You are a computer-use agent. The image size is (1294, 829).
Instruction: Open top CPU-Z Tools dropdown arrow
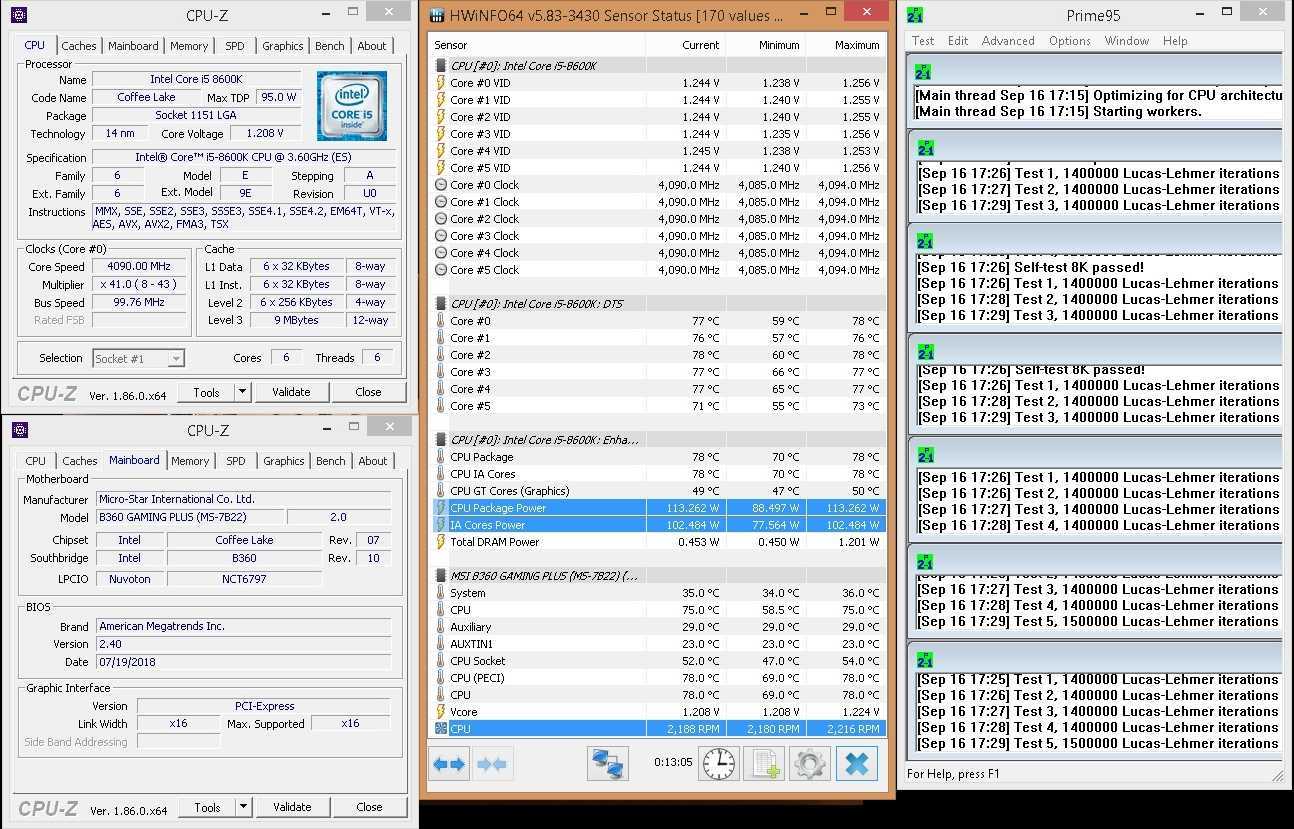[242, 392]
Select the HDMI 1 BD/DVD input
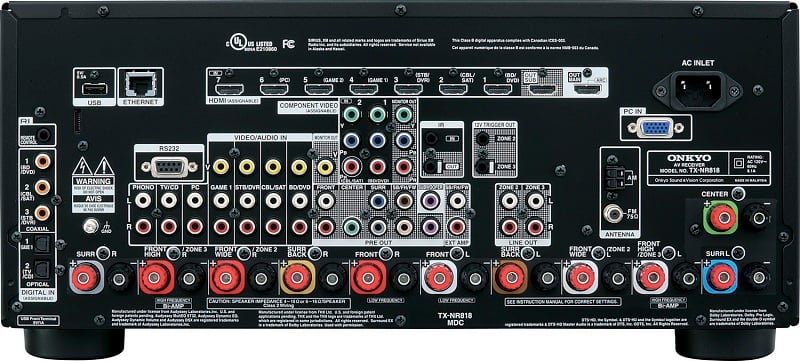The height and width of the screenshot is (361, 800). click(498, 90)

——————————

▶ **Exercise goal**: Print all of the entries word for word. Skip any images they contain.

▶ **Task solution**:
You are a computer-use agent. The image size is (1294, 829).
Instruction: Open top CPU-Z Tools dropdown arrow
[242, 392]
Select the HDMI 1 BD/DVD input
The height and width of the screenshot is (361, 800). click(498, 90)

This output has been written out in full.